Piazza Italia torna nuovamente ad essere teatro di una manifestazione pacifica contro le chiusure delle attività commerciali. Dopo le proteste dei giorni scorsi, questa mattina, per rivendicare il diritto al lavoro è toccato a ristoratori, palestre, partite iva e liberi cittadini. All'appello hanno risposto un centinaio di imprenditori del settore food di tutta la provincia di Reggio Calabria, in gran parte giunti dalla costa tirrenica, da Scilla e Bagnara, località che basano molto la propria economia sul settore turistico e della ristorazione.

"Senza diritti non esistono i doveri - dichiarano in una nota i Liberi imprenditori uniti, promotori dell'iniziativa - è arrivato il momento in cui in virus va affrontato con intelligenza e non col gioco dei colori".

Armati di manifesti funebri, determinazione e urlando "libertà" al cospetto dei palazzi istituzionali della città, gli imprenditori chiedono "l'annullamento dei colori regionali, il sostegno concreto e non l'elemosina da parte delle istituzioni, la costruzione immediata della sanità calabrese che ci permetterà di non essere perennemente penalizzati senza reali contagi. Niente rossi, niente arancioni". 

"Chiediamo libertà, chiediamo abolizione del coprifuoco - afferma ai nostri microfoni Ivana Labate, tra gli organizzatori della manifestazione - perchè questo apri e chiudi di tredici mesi, ci ha solamente distrutto. I ristori sono stati pari a zero, elemosine, - continua l'imprenditrice - e c'è anche chi non li ha ricevuti. Noi non siamo gli untori di questa pandemia". Una delegazione degli imprenditori è stata poi ricevuta dal dott. Marco Oteri, capo gabinetto della Prefettura reggina. 

All'iniziativa in piazza hanno partecipato anche i “Fantasmi del Passato” che hanno deciso di protestare al fianco dei Liberi imprenditori uniti contro le stringenti misure e le limitazioni imposte dalla attuale situazione pandemica, chiedendo appunto un ritorno alla vita.

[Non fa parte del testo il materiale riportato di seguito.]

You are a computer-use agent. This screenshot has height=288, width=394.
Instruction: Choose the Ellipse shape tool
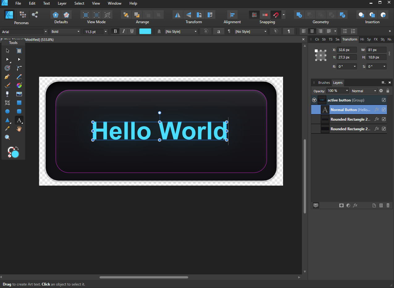click(7, 111)
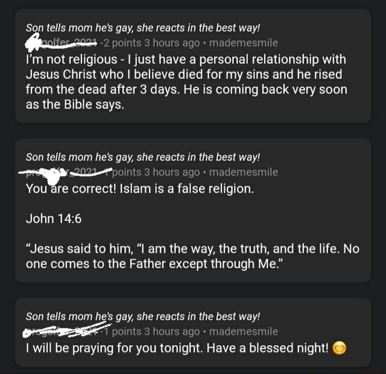Open post title above "I will be praying" comment

coord(143,316)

"Dopo oltre un anno - si legge in una nota - veniamo presi in giro da istituzioni incompetenti che non hanno fatto altro che catapultarci in una rappresentazione fantascientifica della realtà, privandoci delle nostre libertà individuali, costringendoci ad una nuova normalità fatta di smart working, delivery, shopping online, social network e informazione pilotata a senso unico". Gli organizzatori dichiarano "che si tratta solo del primo atto, a cui seguiranno altre azioni di protesta fino ad un completo ritorno alla normalità".